PASSAGE PROVIDED>
--- BEGIN ---
Cord-cutting could claim another 6.2M video subs in 2020

“We now expect industry losses to remain in the 6-7% per year range for the medium term, suggesting worsening trends in domestic core affiliate into next year,”

I have been trying to tell people that STILL have cable and satellite connections about the need to cut the cord. Some people are getting the message and some are not. I think the resistance is based on comfortability. They simply want to have a sense of normal in their life and they were thinking that kind of stability comes with sticking with the old systems.

They don't care much about being left behind as they care more about stability and being comfortable. But paying more money then you need to pay is really catching on a little bit at a time.

But across the US things are happening at break-neck speed. Check this article out from FierceVideo.
--- END ---
TASK LIST>
(1) In the cord-cutting post, can you switch every "stability" to "security" and give back everything from "Cord-cutting could claim" down to "out from FierceVideo."?
(2) According to the cord-cutting post, what range of annual industry losses is now expected for the medium term?
(3) Can you extend the blog post about cord-cutting beyond its last sentence?

GIVEN INFORMATION>
--- BEGIN ---
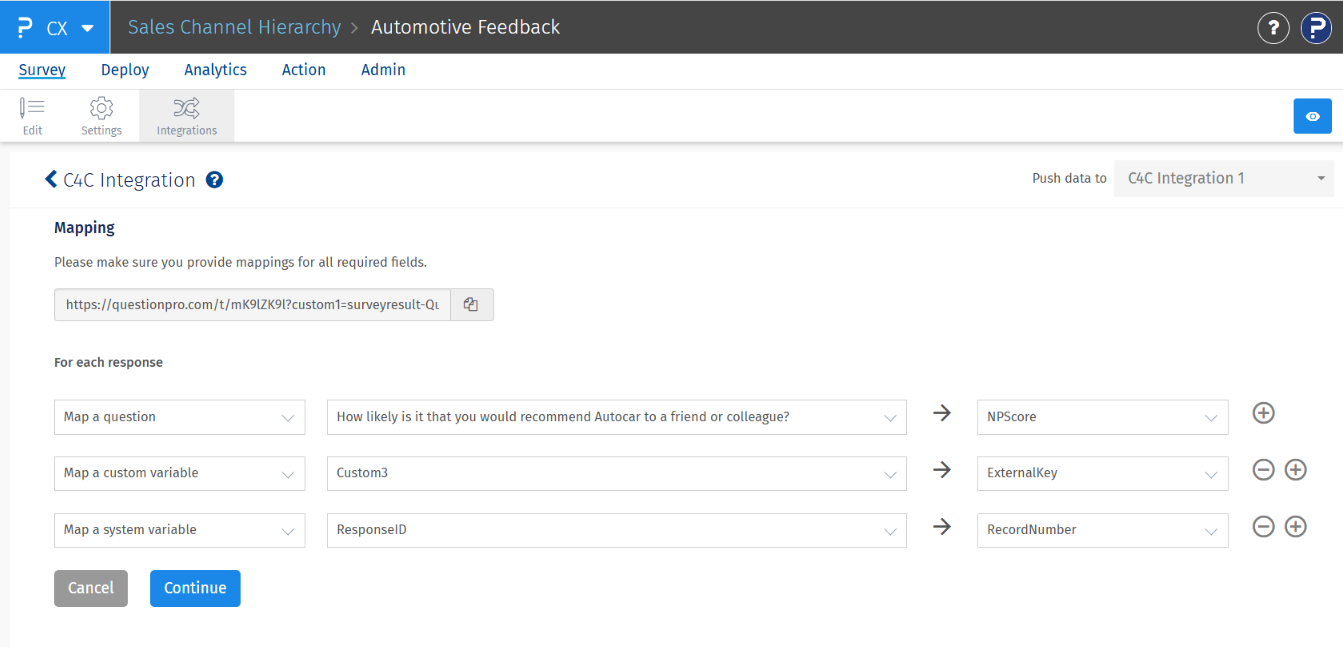Open the profile icon in the top-right corner
This screenshot has width=1343, height=647.
(x=1316, y=27)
--- END ---
ANSWER SET>
(1)
Cord-cutting could claim another 6.2M video subs in 2020

“We now expect industry losses to remain in the 6-7% per year range for the medium term, suggesting worsening trends in domestic core affiliate into next year,”

I have been trying to tell people that STILL have cable and satellite connections about the need to cut the cord. Some people are getting the message and some are not. I think the resistance is based on comfortability. They simply want to have a sense of normal in their life and they were thinking that kind of security comes with sticking with the old systems.

They don't care much about being left behind as they care more about security and being comfortable. But paying more money then you need to pay is really catching on a little bit at a time.

But across the US things are happening at break-neck speed. Check this article out from FierceVideo.

(2) 6-7% per year.

(3)
Cord-cutting and pay-TV subscriber losses greatly accelerated in 2019 – thanks largely to rapid erosion of AT&T’s base – and that trend is expected to continue in 2020.

UBS predicted that the U.S. pay-TV industry will lose another 6.2 million video subscribers in 2020, down slightly from the 6.4 million the analyst firm predicts will be lost in total this year. If that loss comes to bear it will represent a 6.7% rate of decline, ahead of 6.2% in 2019 and well ahead of 1.2% in 2018 when video subscriber losses totaled 1.2 million.

“We now expect industry losses to remain in the 6-7% per year range for the medium term, suggesting worsening trends in domestic core affiliate into next year,” wrote UBS analyst John Hodulik in a research report. He said that improvement at AT&T will likely be offset by worsening trends for cable providers and other MVPDs.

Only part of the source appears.